Virtualization, in the twilight of 2010, has become at last a mainstream technology. It enjoys widespread adoption across every sector—except those, that is, in which audit plays a primary role. Fortunately, 2011 may see some of these last bastions of technological-conservatism finally accept what is arguably the most important development in computing in the 21st century.
The problem with virtualization, of course, is that it discards the simple and comfortable division between physical systems, replacing this with an abstraction that few of us fully understand. We can read all we want about the theory of virtualization and the design of a modern hypervisor, but in the end, accepting that there exists provable isolation between running images requires a leap of faith that has never sat well with the auditing community.

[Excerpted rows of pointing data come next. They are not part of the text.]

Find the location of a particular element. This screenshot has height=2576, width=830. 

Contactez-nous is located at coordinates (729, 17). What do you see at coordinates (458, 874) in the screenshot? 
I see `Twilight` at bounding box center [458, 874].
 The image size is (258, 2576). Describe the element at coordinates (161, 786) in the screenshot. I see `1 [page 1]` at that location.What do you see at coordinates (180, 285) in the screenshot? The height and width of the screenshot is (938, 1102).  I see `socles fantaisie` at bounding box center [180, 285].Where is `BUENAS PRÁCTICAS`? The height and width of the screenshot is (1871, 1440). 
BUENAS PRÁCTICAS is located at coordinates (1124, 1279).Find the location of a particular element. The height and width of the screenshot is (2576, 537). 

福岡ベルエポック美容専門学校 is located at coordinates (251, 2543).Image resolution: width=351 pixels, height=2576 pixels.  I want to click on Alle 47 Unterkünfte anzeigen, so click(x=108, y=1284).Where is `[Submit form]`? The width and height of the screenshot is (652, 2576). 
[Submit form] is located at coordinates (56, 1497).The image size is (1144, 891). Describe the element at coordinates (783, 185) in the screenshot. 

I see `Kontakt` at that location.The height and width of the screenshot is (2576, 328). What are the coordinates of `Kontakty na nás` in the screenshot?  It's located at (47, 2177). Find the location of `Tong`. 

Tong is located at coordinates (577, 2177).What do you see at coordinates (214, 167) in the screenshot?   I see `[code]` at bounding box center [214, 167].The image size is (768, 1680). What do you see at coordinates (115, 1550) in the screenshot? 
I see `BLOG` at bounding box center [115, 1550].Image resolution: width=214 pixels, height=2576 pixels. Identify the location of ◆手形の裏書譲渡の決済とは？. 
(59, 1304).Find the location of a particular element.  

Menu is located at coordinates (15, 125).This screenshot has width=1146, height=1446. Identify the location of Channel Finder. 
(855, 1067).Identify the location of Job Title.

To be fair to the auditors, when that person’s career depends on making a judgment of the relative security risk associated with a system, there is a natural and understandable tendency toward caution. Change may be fast in matters of technology, but human process is tangled up with complexities that just take time to work through.
The payment card industry may be leading the way toward legitimizing virtualization in architectures subject to serious compliance concerns. PCI 2.0, the set of security requirements for enhancing security around payment card processing, comes into effect Jan 1, 2011, and provides specific guidance to the auditing community about how they should approach virtualization without simply rejecting it outright.
Charles Babcock, in InformationWeek, published a good overview of the issue. He writes:
Interpretation of the (PCI) version currently in force, 1.2.1, has prompted implementers to keep distinct functions on physically separate systems, each with its own random access memory, CPUs, and storage, thus imposing a tangible separation of parts. PCI didn’t require this, because the first regulation was written before the notion of virtualization became prevalent. But the auditors of PCI, who pass your system as PCI-compliant, chose to interpret the regulation as meaning physically separate.
The word that should pique interest here is interpretation. As Babcock notes, existing (pre-2.0) PCI didn’t require physical separation between systems, but because this had been the prevailing means to implement provable isolation between applications, it became the sine qua non condition in every audit.
The issue of physical isolation compared to virtual isolation isn’t restricted to financial services. The military advocates similar design patterns, with tangible isolation between entire networks that carry classified or unclassified data. I attended a very interesting panel at VMworld back in September that discussed virtualization and compliance at length. One anecdote that really struck me was made by Michael Berman, CTO of Catbird. Michael is the veteran of many ethical hacking jobs. In his experience, nearly every official inventory of applications his clients possessed was incomplete, and it is the overlooked applications that are most often the weakness to exploit. The virtualized environment, in contrast, offers an inventory of running images under control of the hypervisor that is necessarily complete. There may still be weak (or unaccounted for) applications residing on the images, but this is nonetheless a major step forward through provision of an accurate big picture for security and operations. Ironically, virtualization may be a means to more secure architectures.
I’m encouraged by the steps taken with PCI 2.0. Fighting audits is a nearly always a loosing proposition, or is at best a Pyrrhic victory. Changing the rules of engagement is the way to win this war.